Passage fourni >>
+ + + + + + +
Mesdames et messieurs, en somme, la bibliothèque est à la périphérie des priorités nos collectivités locales. Il y a un énorme déficit de bibliothèque dans notre pays. Il est difficile de rencontrer des oreilles attentives à un tel cri de coeur.  Faut-il pour cela se taire sous-prétexte qu’il est inutile de prêcher dans le désert ? Si tout a été dit en faveur des bibliothèques, est-il vrai que tout a été fait ? Existe-il sincèrement une politique hardie en faveur de la construction ou de l’équipement des bibliothèques et de leur animation dans nos villes et communes ou même dans nos établissements scolaires et universitaires ?

Pourtant ce ne sont point les arguments qui manquent en faveur de l’utilité de la bibliothèque dans la vie d’un être humain et d’un peuple.
+ + + + + + +
Données extraites >>
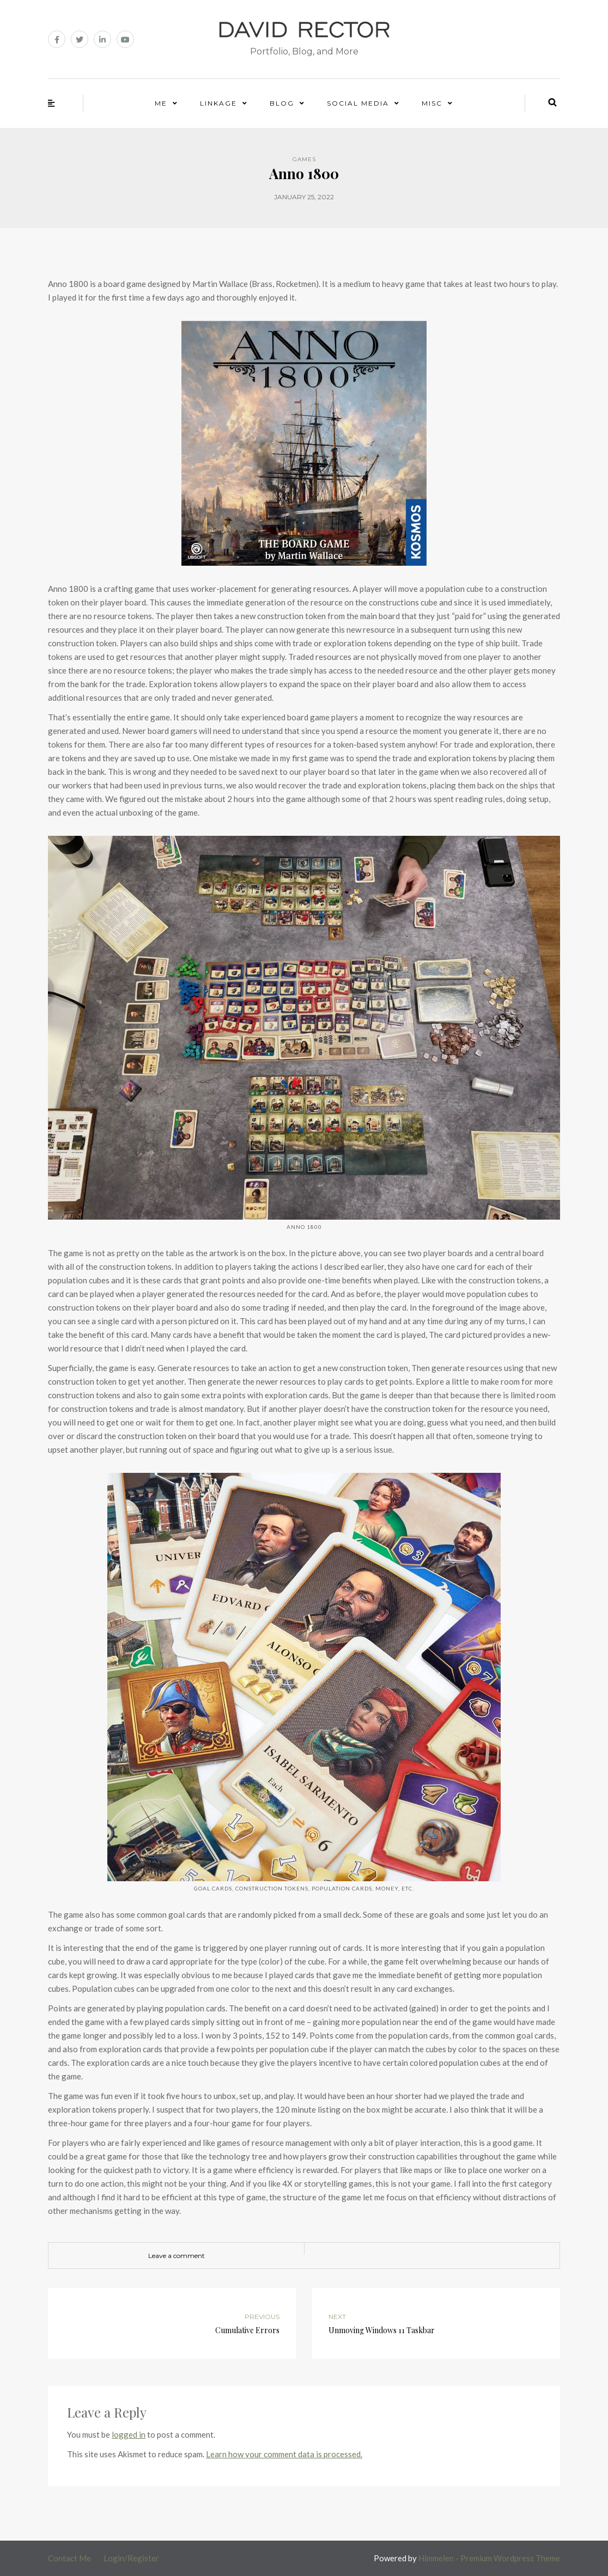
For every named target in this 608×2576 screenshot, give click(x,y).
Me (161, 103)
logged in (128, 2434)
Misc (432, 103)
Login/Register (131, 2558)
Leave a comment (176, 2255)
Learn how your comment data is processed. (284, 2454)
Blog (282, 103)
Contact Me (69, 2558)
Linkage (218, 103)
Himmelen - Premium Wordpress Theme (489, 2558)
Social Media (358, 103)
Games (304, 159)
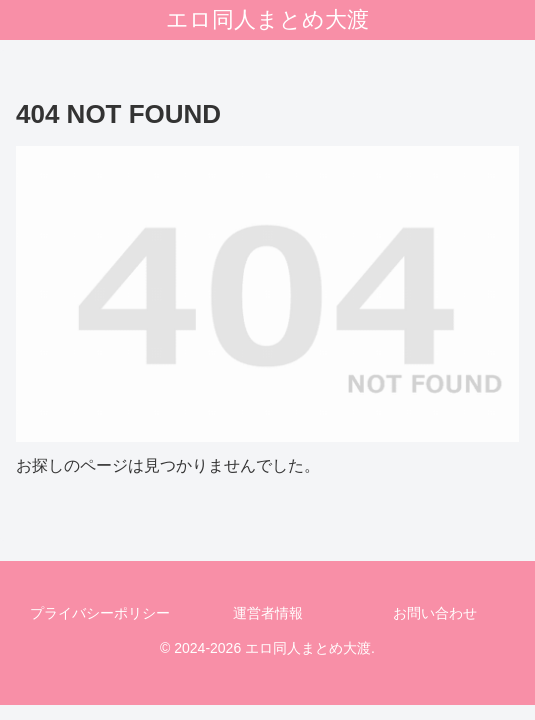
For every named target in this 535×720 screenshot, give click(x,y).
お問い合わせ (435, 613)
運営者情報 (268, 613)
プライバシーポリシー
+ + + + + + +
Consigne >>
Répondez à ces questions d'après le passage fourni :
(a) Où la bibliothèque se situe-t-elle par rapport aux priorités des collectivités locales ?
(b) Quelle sorte de déficit le passage constate-t-il dans le pays ?
(c) Selon la dernière phrase, qu'est-ce qui ne manque point ?

Réponse attendue >>
(a) À la périphérie de ces priorités.
(b) Un énorme déficit de bibliothèque.
(c) Les arguments en faveur de l'utilité de la bibliothèque dans la vie d'un être humain et d'un peuple.